• **Reading passage**:
● ● ● ● ●
Reputation: 8031
Dirk Eddelbuettel provides alternatives to estimating a linear regression with the lm
command. See: http://dirk.eddelbuettel.com/blog/2011/07/05/
However, he mentions:
"Strictly-speaking, it is the only one we can compare to lm.fit() which also uses a pivoting scheme. In the case of a degenerated model matrix, all the other methods, including the four fastest approaches, are susceptible to producing incorrect estimates."
Could someone illustrate this point by providing an example when the estimates are correct for lm, but not for the alternative approaches?
Upvotes: 1
Views: 106
Reputation: 368271
Install RcppArmadillo or RcppEigen and look at help(fastLm)
:
## case where fastLm breaks down
dd <- data.frame(f1 = gl(4, 6, labels = LETTERS[1:4]),
f2 = gl(3, 2, labels = letters[1:3]))[-(7:8), ]
xtabs(~ f2 + f1, dd) # one missing cell
mm <- model.matrix(~ f1 * f2, dd)
kappa(mm) # large, indicating rank deficiency
set.seed(1)
dd$y <- mm %*% seq_len(ncol(mm)) + rnorm(nrow(mm), sd = 0.1)
summary(lm(y ~ f1 * f2, dd)) # detects rank deficiency
summary(fastLm(y ~ f1 * f2, dd)) # some huge coefficients
We owe this example to Doug Bates.
Upvotes: 3
● ● ● ● ●
• **Short exercise**: List every number in the forum thread on linear regression that follows a label such as "Reputation:", giving each label with its number.

• **Raw data**:
● ● ● ● ●
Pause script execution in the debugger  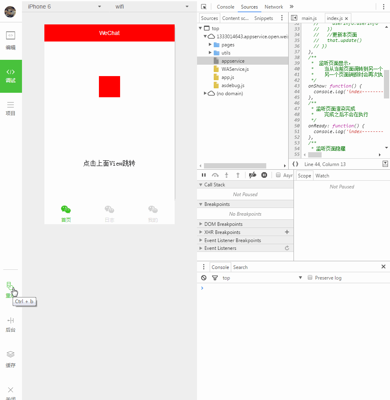click(204, 175)
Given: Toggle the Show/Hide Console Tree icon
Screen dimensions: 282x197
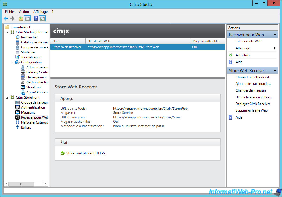Looking at the screenshot, I should click(28, 19).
● ● ● ● ●
• **Answer to the problem**:
Reputation: 8031
Upvotes: 1
Views: 106
Reputation: 368271
Upvotes: 3